Exercise instructions: Your reply must hold the lines from the one containing "Viewport: 464px width, 549px height." to the end of the entries, copied exactly, with pictures excluded.

** Opening Task data block **

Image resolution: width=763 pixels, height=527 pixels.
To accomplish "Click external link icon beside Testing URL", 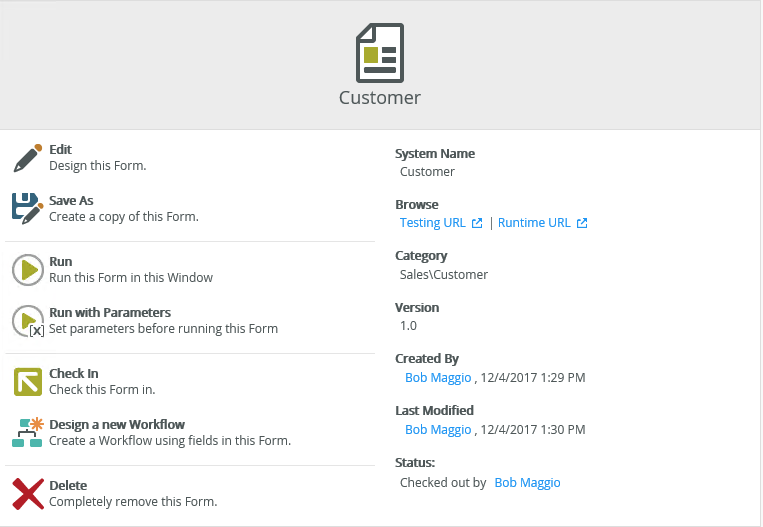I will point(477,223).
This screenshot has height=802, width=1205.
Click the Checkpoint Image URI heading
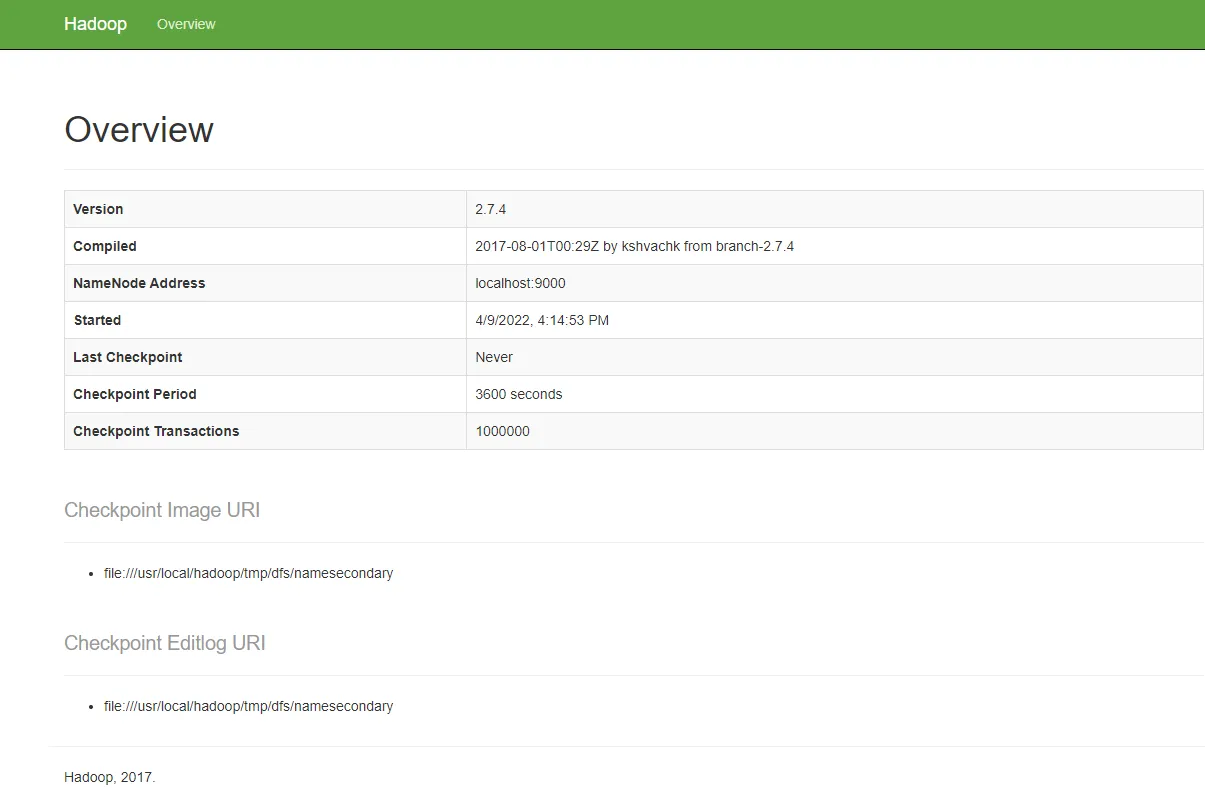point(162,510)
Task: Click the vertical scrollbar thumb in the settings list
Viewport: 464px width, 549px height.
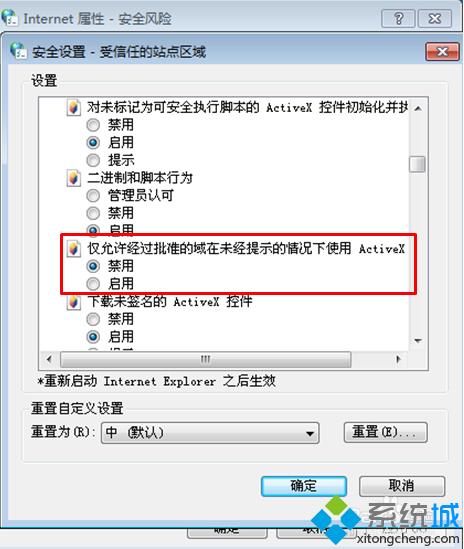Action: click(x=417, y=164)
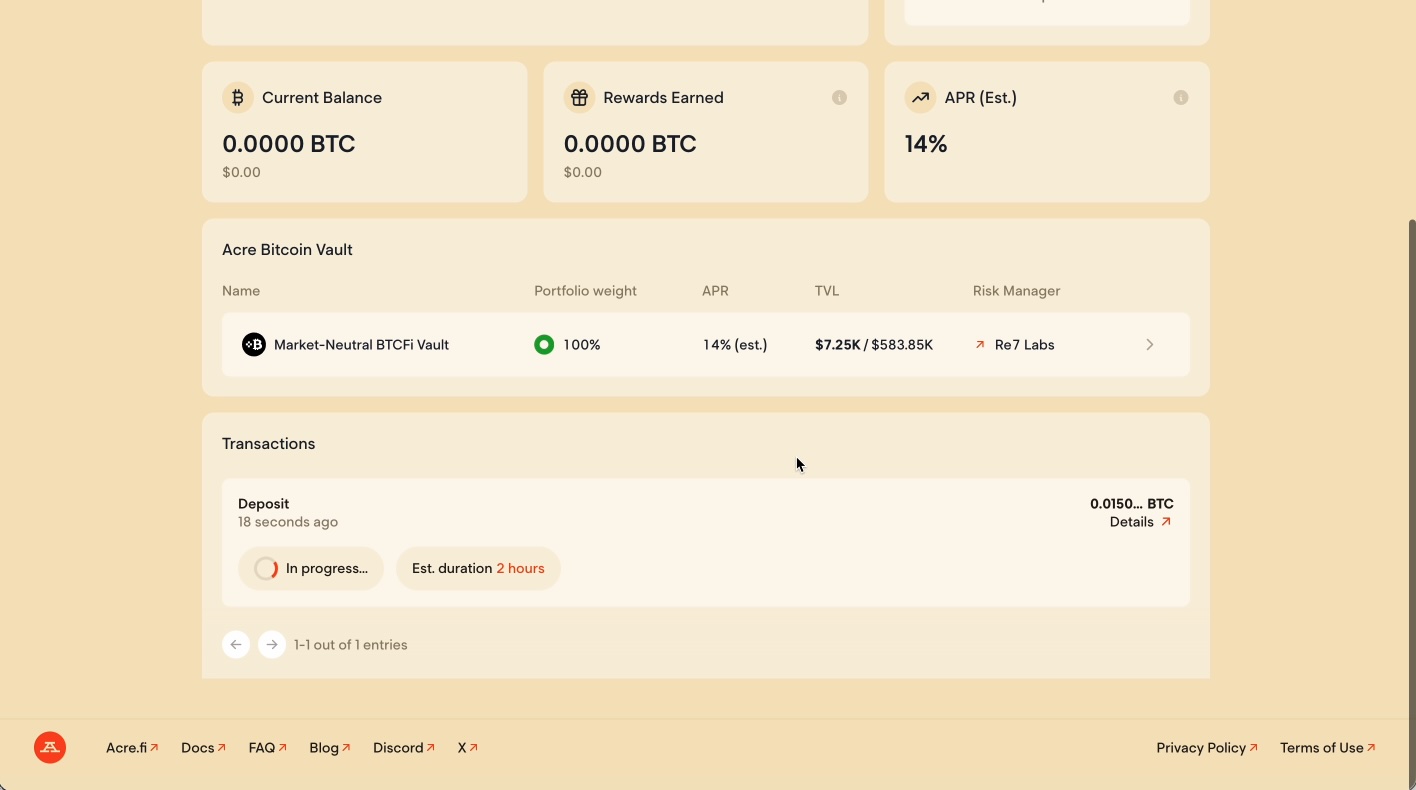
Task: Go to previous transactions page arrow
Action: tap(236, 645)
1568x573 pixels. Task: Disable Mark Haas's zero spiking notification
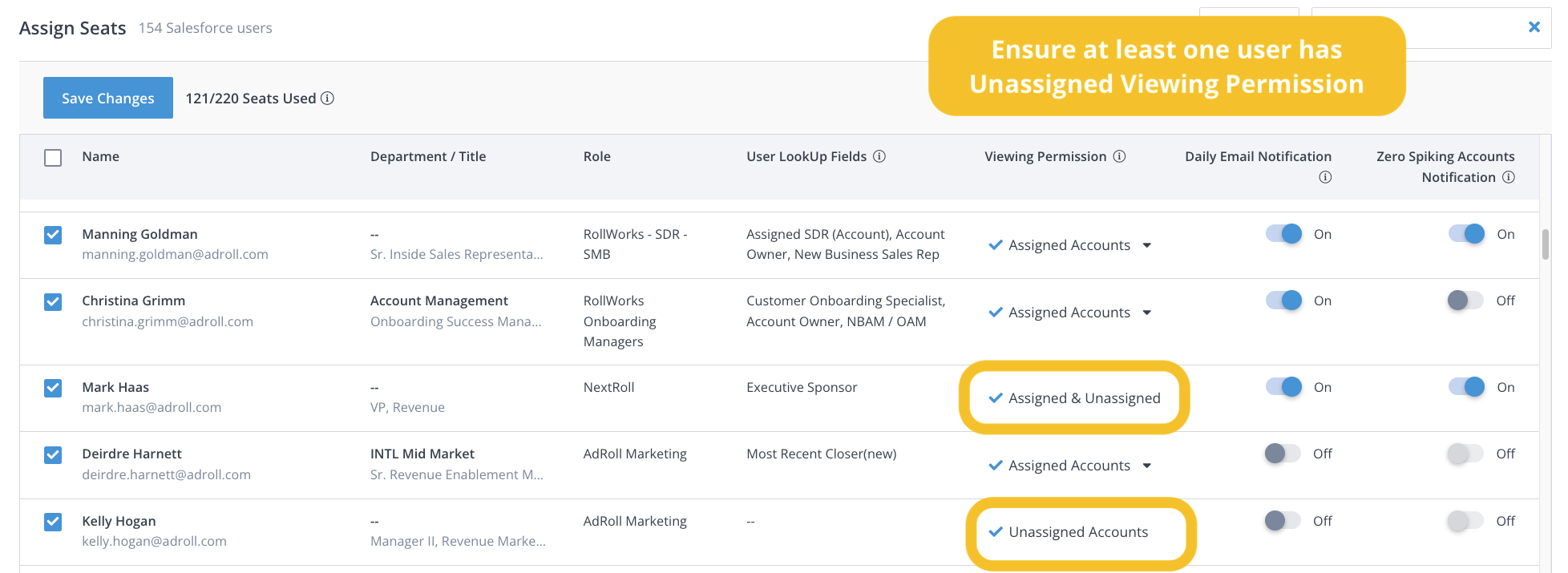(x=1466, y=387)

** Closing Task data block **

Output:
Viewport: 464px width, 549px height.
Action: click(x=417, y=164)
Task: Go to previous transactions page arrow
Action: tap(236, 645)
1568x573 pixels. Task: Disable Mark Haas's zero spiking notification
(x=1466, y=387)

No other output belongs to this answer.